» Given instruction 1: In the post titled "Grief, Life and Purpose," what does the writer single out as the most needed thing people offered?

----- Text segment -----

Grief, Life and Purpose

This last week and a half has been one of the most DIFFICULT for my family and it continues still. I never imagined the PAIN of losing a brother- my ‘lil brother.

I hadn’t even been able to take time to thank every one who offered condolences, brought food, necessities, sent a card, flowers, donations, shared your similar story especially with my parents, but most importantly and most needed –  PRAYERS!

These words aren’t strong enough to express my gratitude. But I want people to know, as soon, as I am able, I will wholeheartedly offer everyone up in prayer for their good deeds. Right now, I hope my whispered prayer, which lies beneath this pain and emptiness, is enough.

-----

» Given instruction 2: Reproduce every one of the dataset rows below line for line, omitting the pictures.

----- Exercise inputs -----

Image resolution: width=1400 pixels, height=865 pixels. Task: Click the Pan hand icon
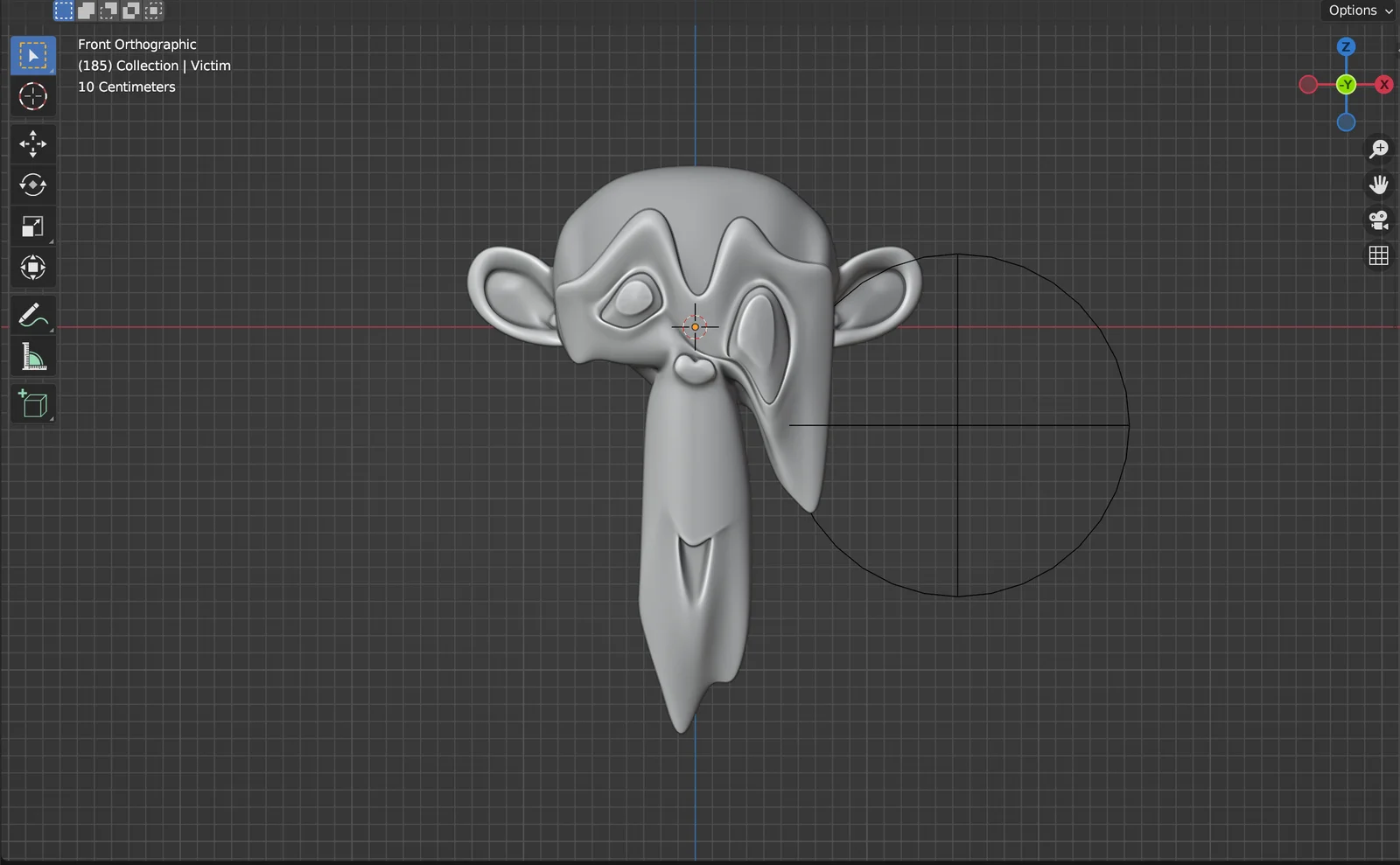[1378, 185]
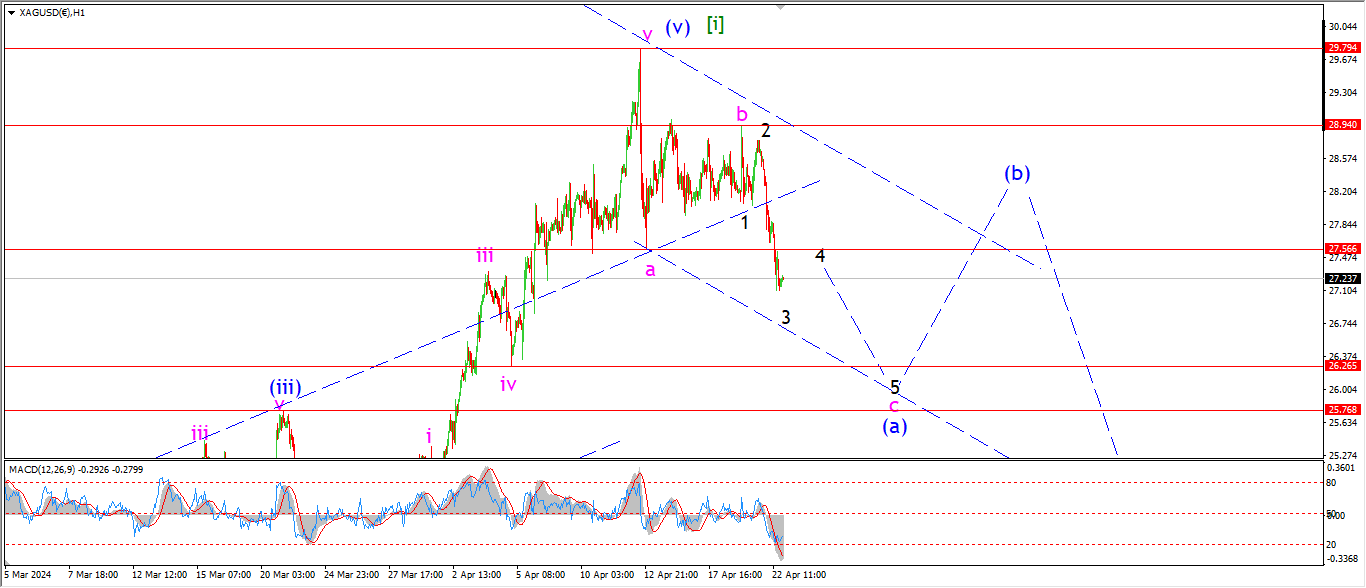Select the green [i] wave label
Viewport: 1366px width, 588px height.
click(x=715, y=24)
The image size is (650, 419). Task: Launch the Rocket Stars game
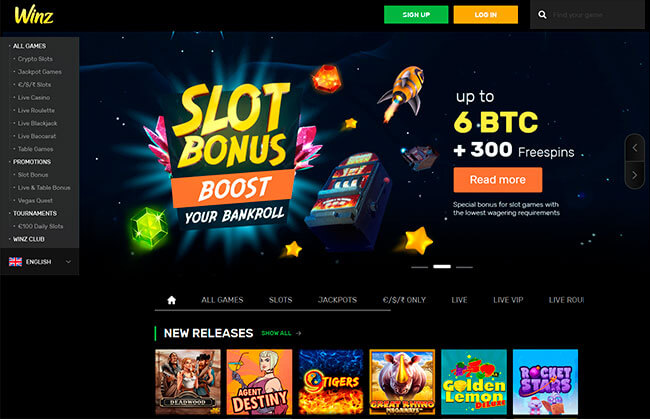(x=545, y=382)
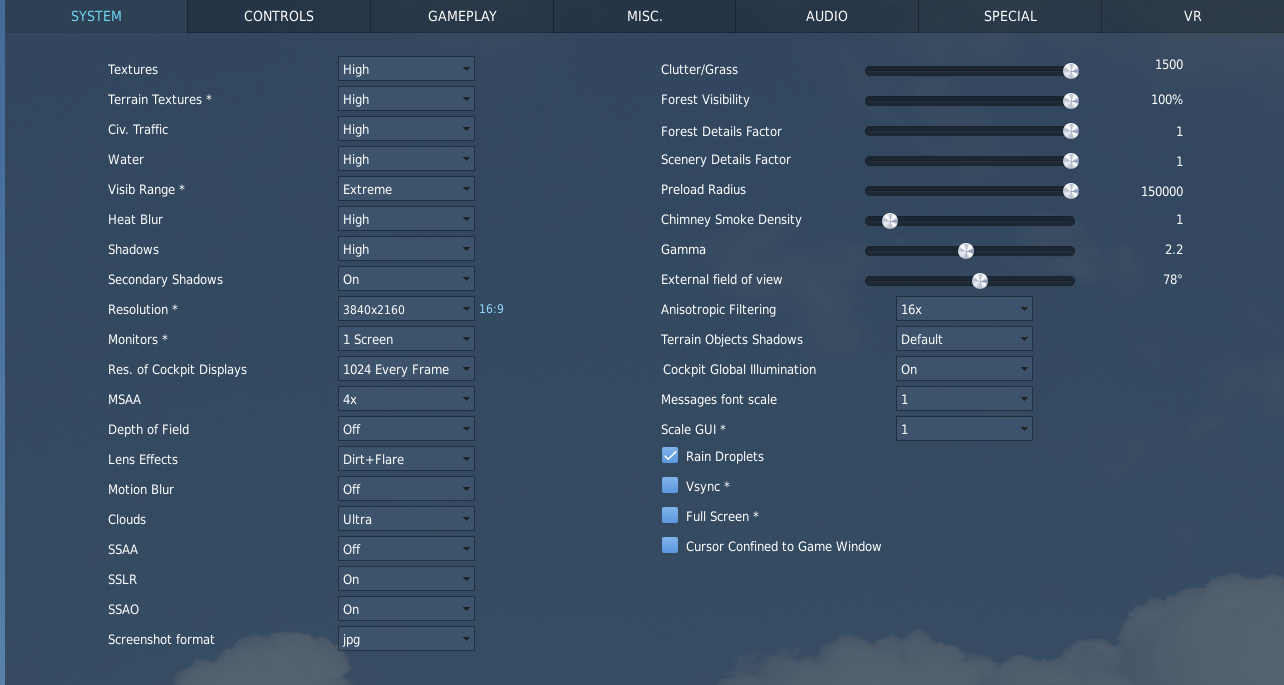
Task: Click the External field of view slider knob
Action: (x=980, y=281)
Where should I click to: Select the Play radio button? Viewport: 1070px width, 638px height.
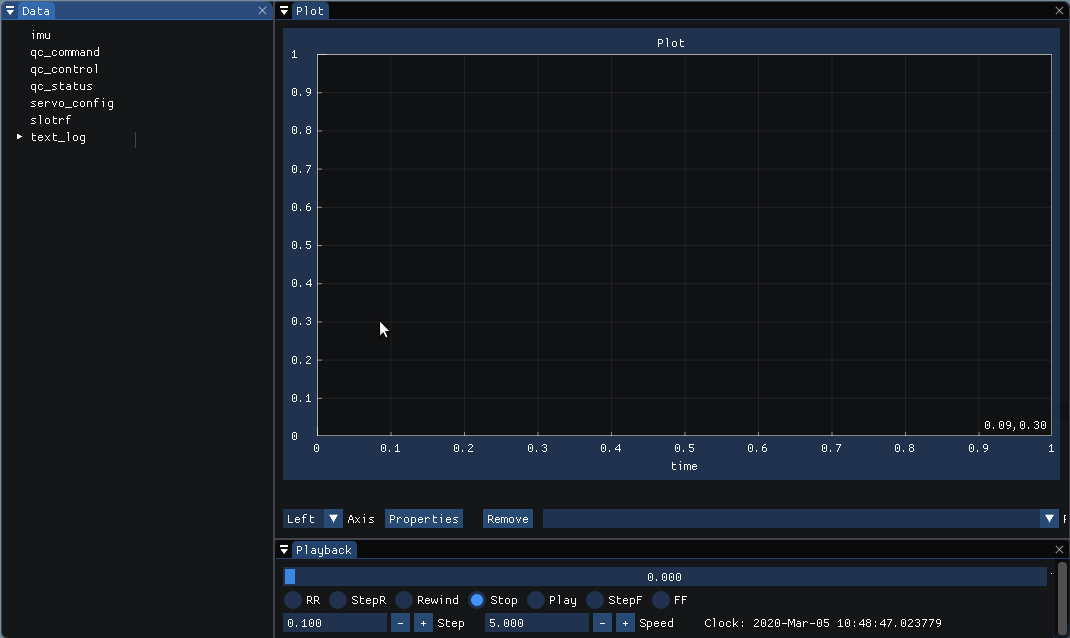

-----

» Exercise solution 1: Prayers.

» Exercise solution 2:
Image resolution: width=1400 pixels, height=865 pixels. Task: Click the Pan hand icon
[1378, 185]
Select the green [i] wave label
Viewport: 1366px width, 588px height.
click(x=715, y=24)
The image size is (650, 419). Task: Launch the Rocket Stars game
(x=545, y=382)
Task: Click the External field of view slider knob
Action: (x=980, y=281)
Where should I click to: Select the Play radio button? Viewport: 1070px width, 638px height.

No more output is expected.